INSTRUCTIONS FOR THE TASK:
Repeat exactly the lines below, from the line containing "The height and width of the screenshot is (401, 721)." through the last line, both included. Leave out any pictures.

LISTED ENTRIES:
.....
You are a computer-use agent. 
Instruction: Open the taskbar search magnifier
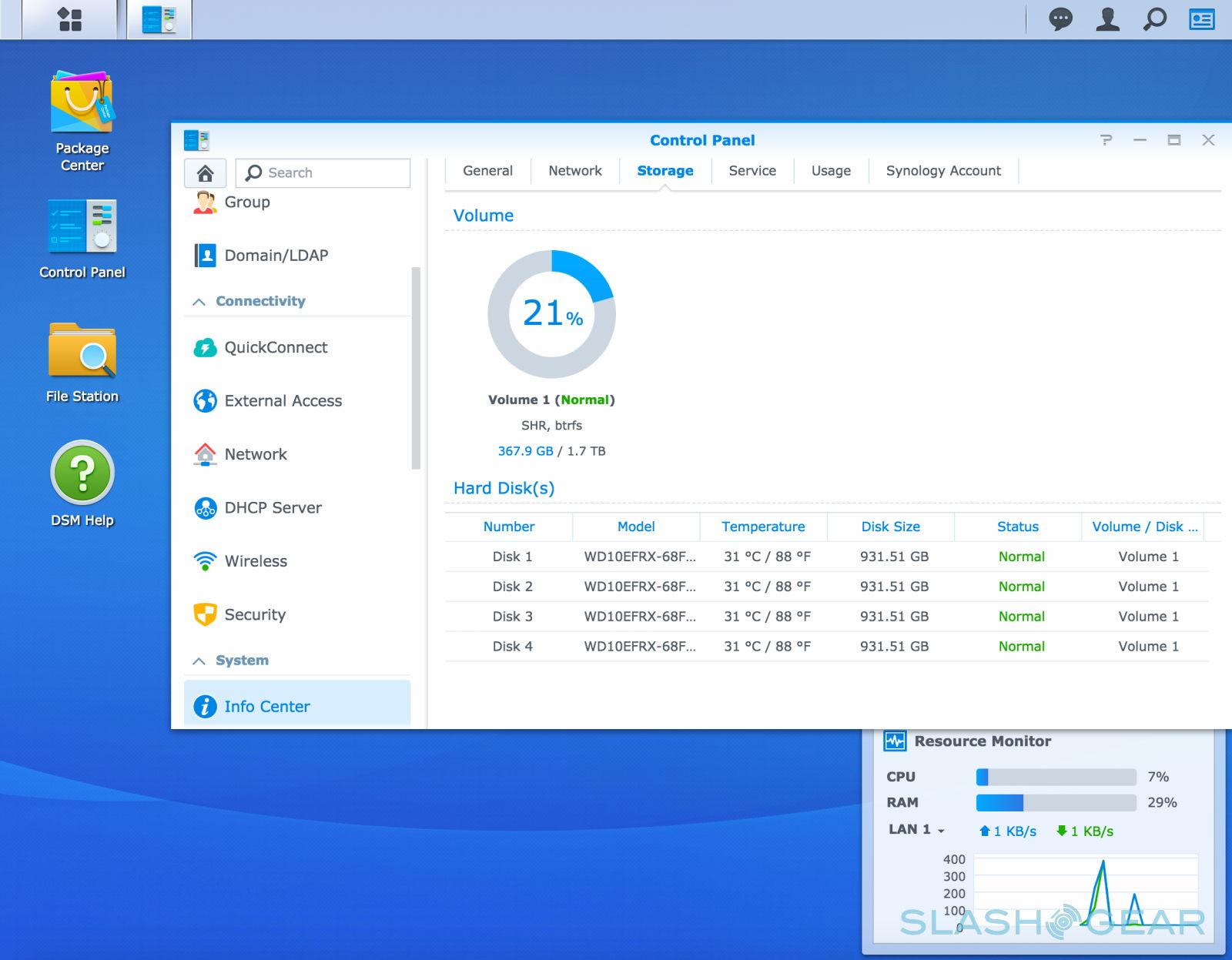point(1154,19)
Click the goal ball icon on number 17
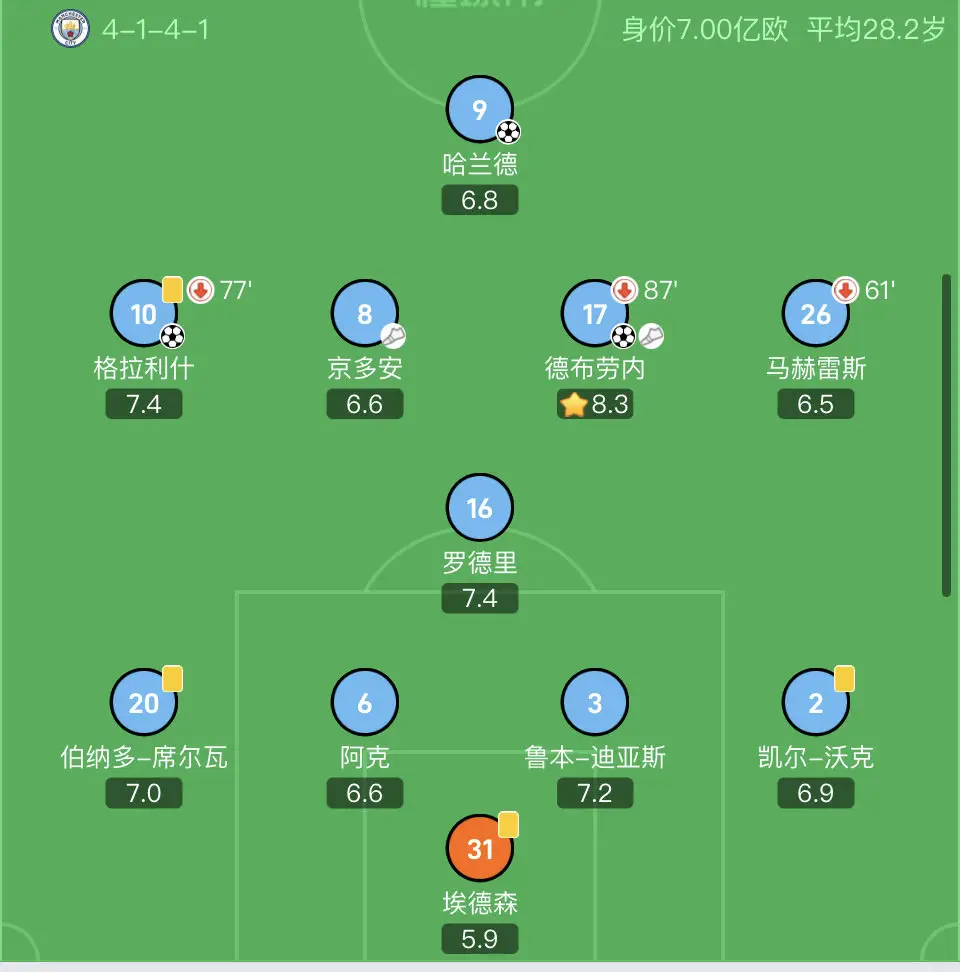The height and width of the screenshot is (972, 960). click(623, 336)
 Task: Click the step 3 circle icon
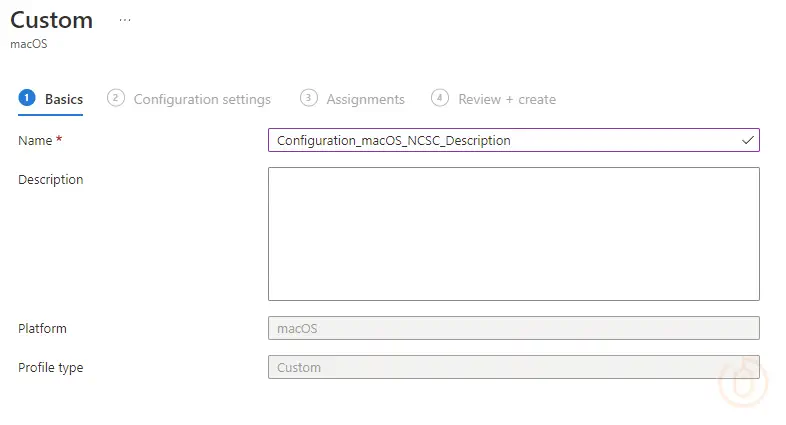tap(309, 98)
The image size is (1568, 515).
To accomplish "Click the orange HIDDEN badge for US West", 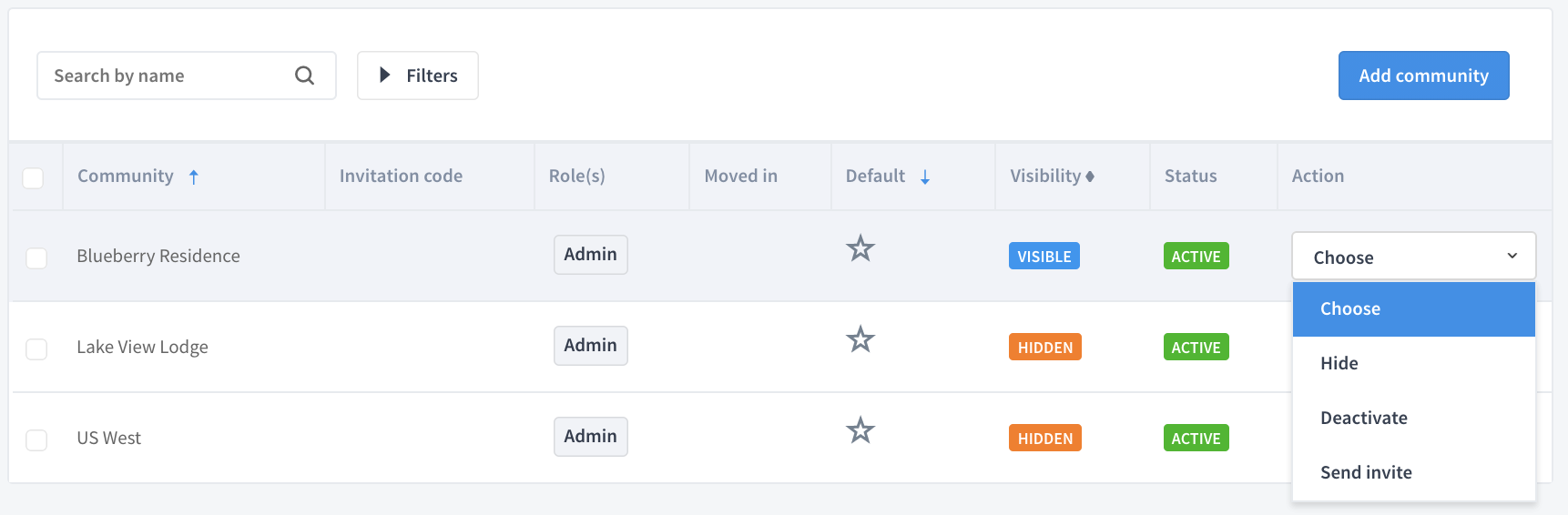I will [1044, 439].
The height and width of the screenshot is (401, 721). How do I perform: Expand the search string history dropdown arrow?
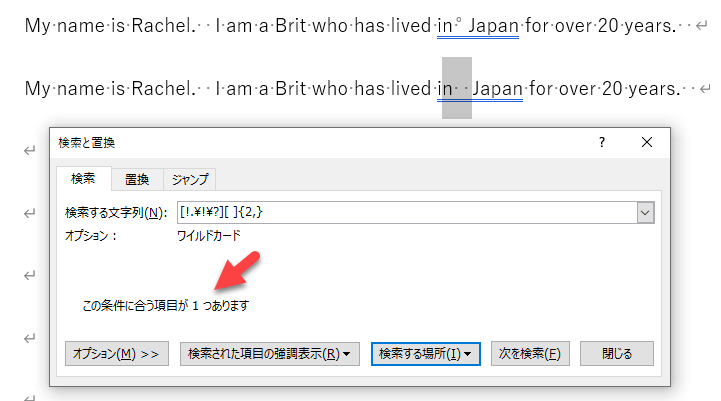[645, 212]
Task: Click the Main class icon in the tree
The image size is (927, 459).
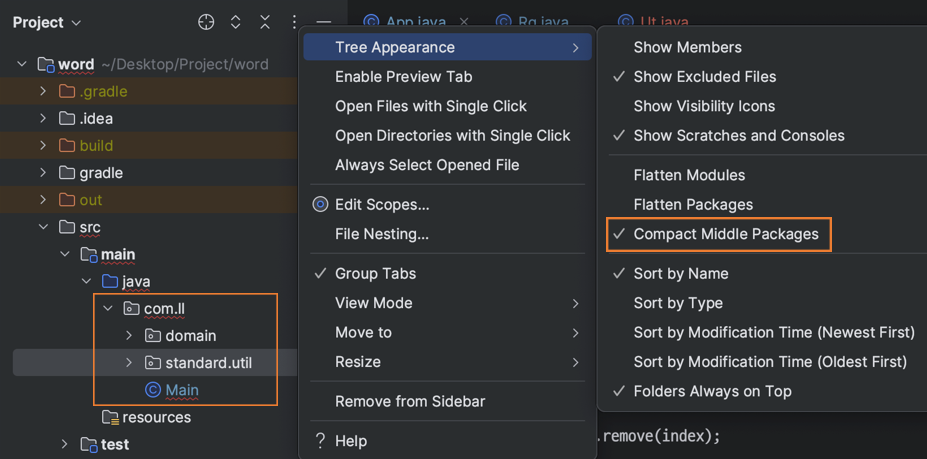Action: pyautogui.click(x=153, y=390)
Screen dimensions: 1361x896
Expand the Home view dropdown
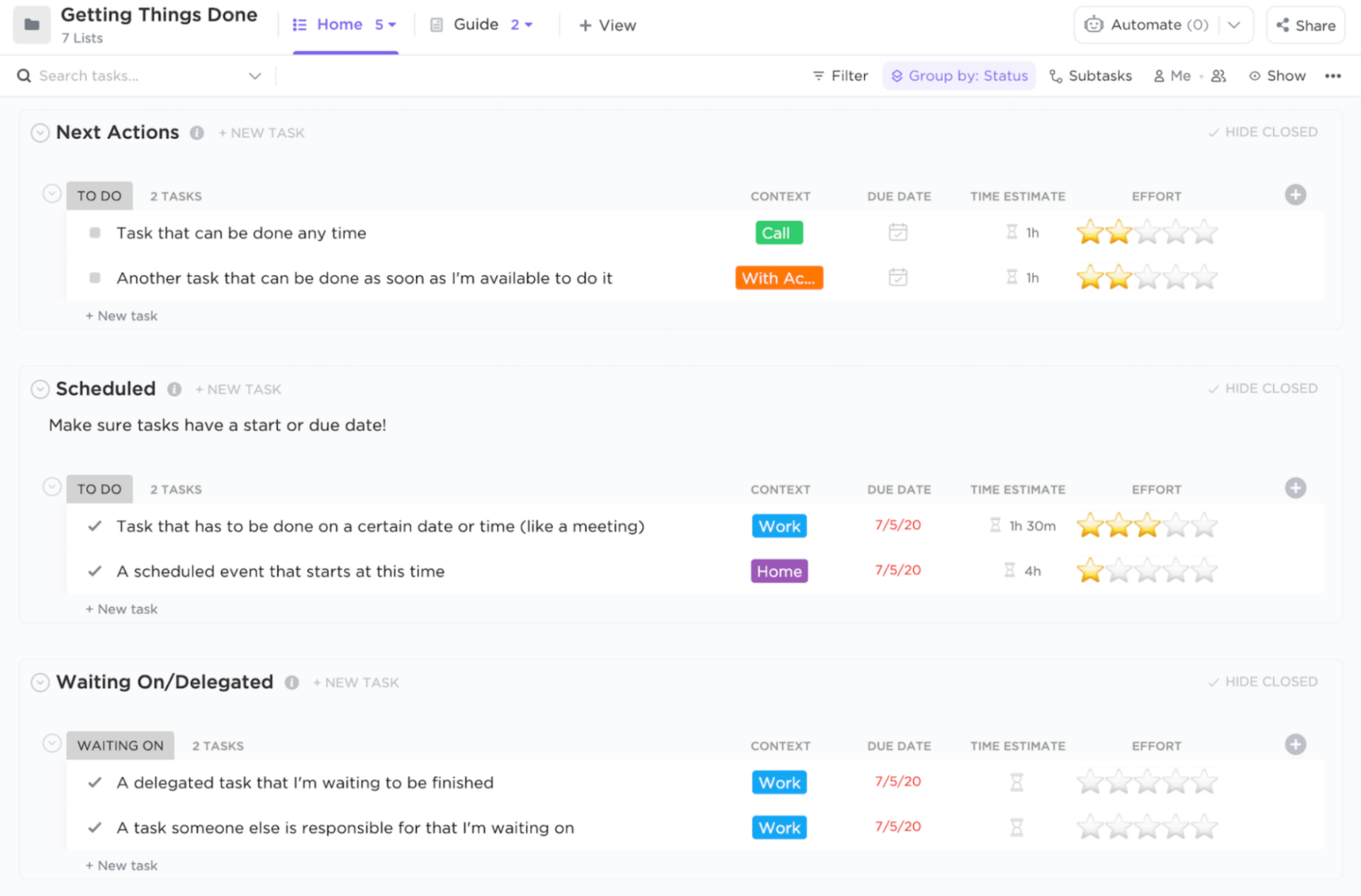click(x=393, y=24)
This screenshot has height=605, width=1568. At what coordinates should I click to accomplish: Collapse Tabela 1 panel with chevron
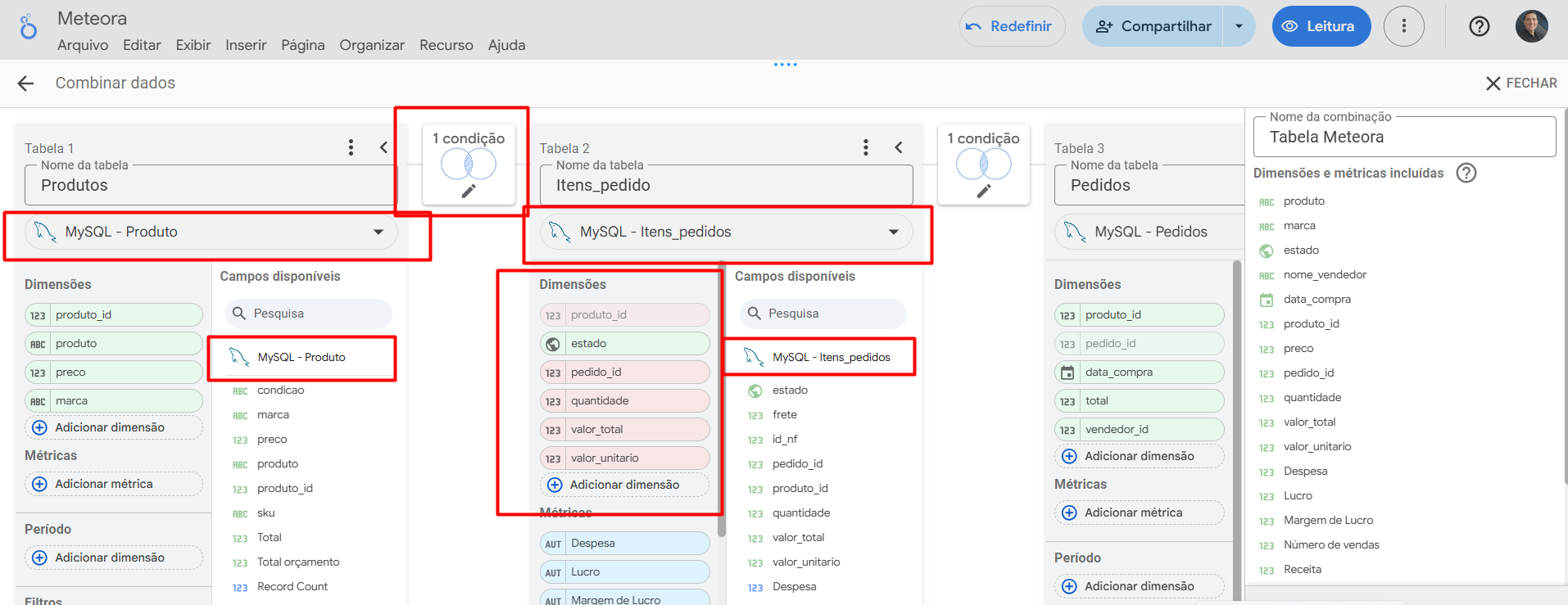[x=383, y=147]
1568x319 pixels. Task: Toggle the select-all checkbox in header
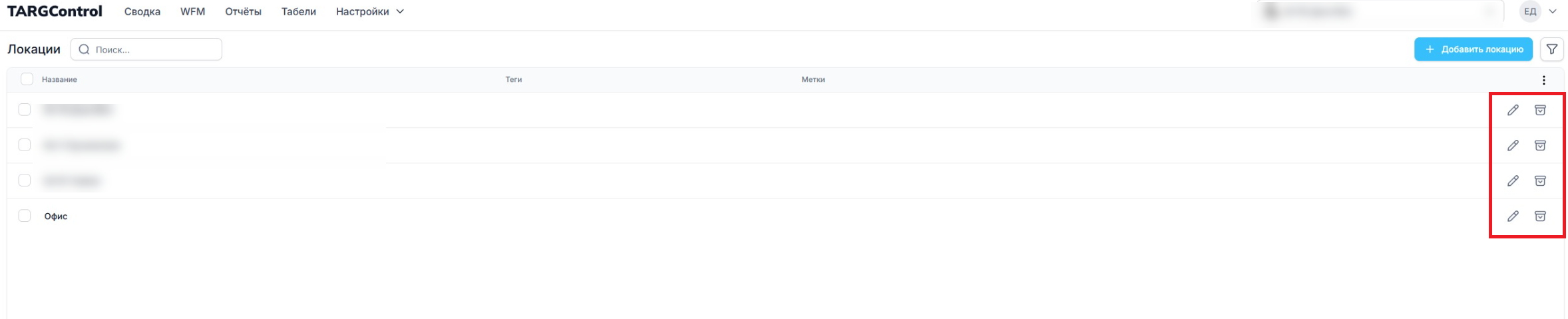[27, 79]
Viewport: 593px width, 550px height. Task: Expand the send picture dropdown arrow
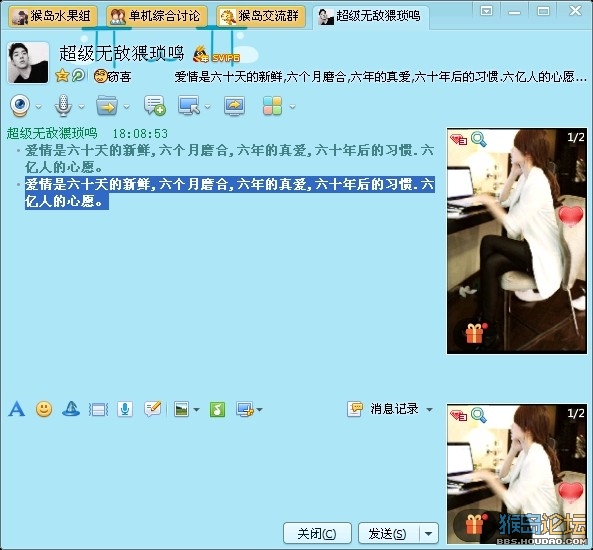point(196,409)
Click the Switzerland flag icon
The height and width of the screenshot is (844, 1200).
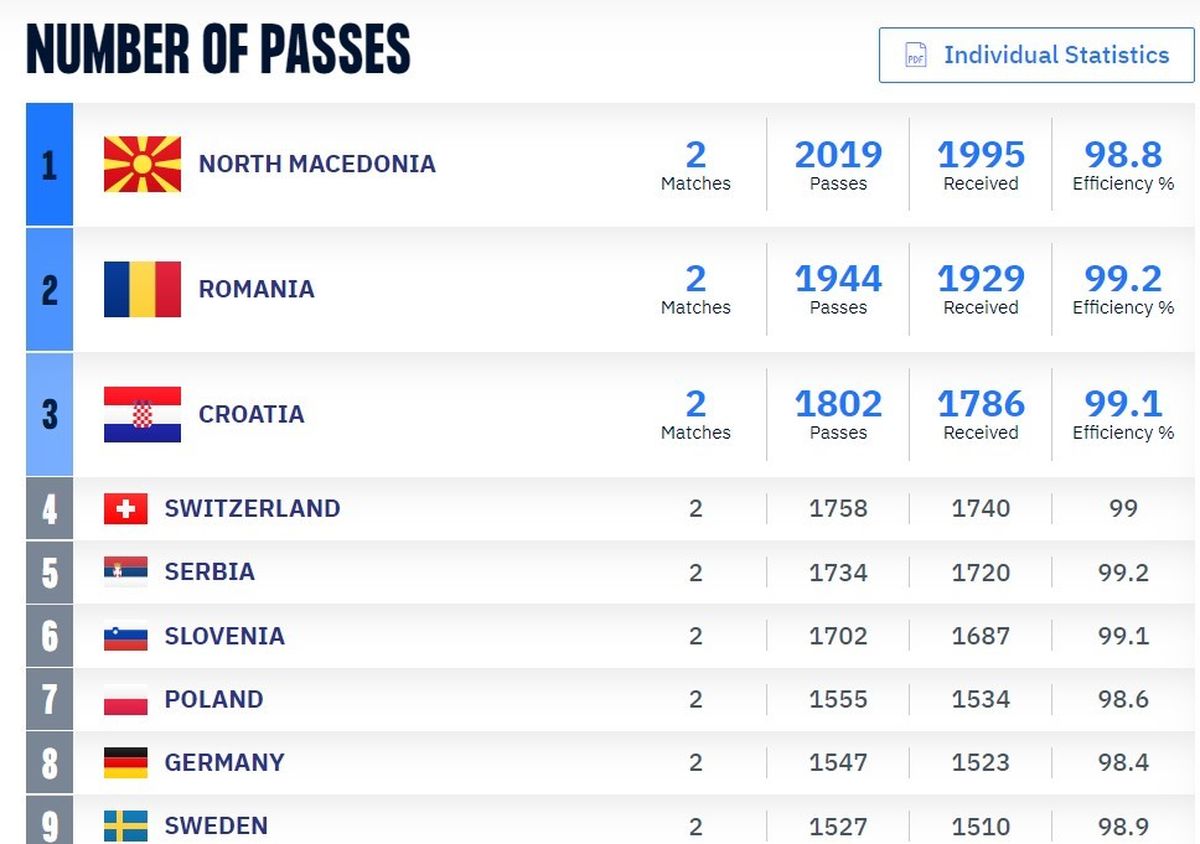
.....
FINAL ANSWER:
The height and width of the screenshot is (401, 721). How do I perform: Expand the search string history dropdown arrow?
[645, 212]
Task: Click the Main class icon in the tree
The image size is (927, 459).
Action: pyautogui.click(x=153, y=390)
Screen dimensions: 1361x896
Expand the Home view dropdown
click(x=393, y=24)
This screenshot has height=605, width=1568. At what coordinates should I click to accomplish: Collapse Tabela 1 panel with chevron
[x=383, y=147]
1568x319 pixels. Task: Toggle the select-all checkbox in header
[27, 79]
Viewport: 593px width, 550px height. Task: Expand the send picture dropdown arrow
point(196,409)
Click the Switzerland flag icon
The height and width of the screenshot is (844, 1200).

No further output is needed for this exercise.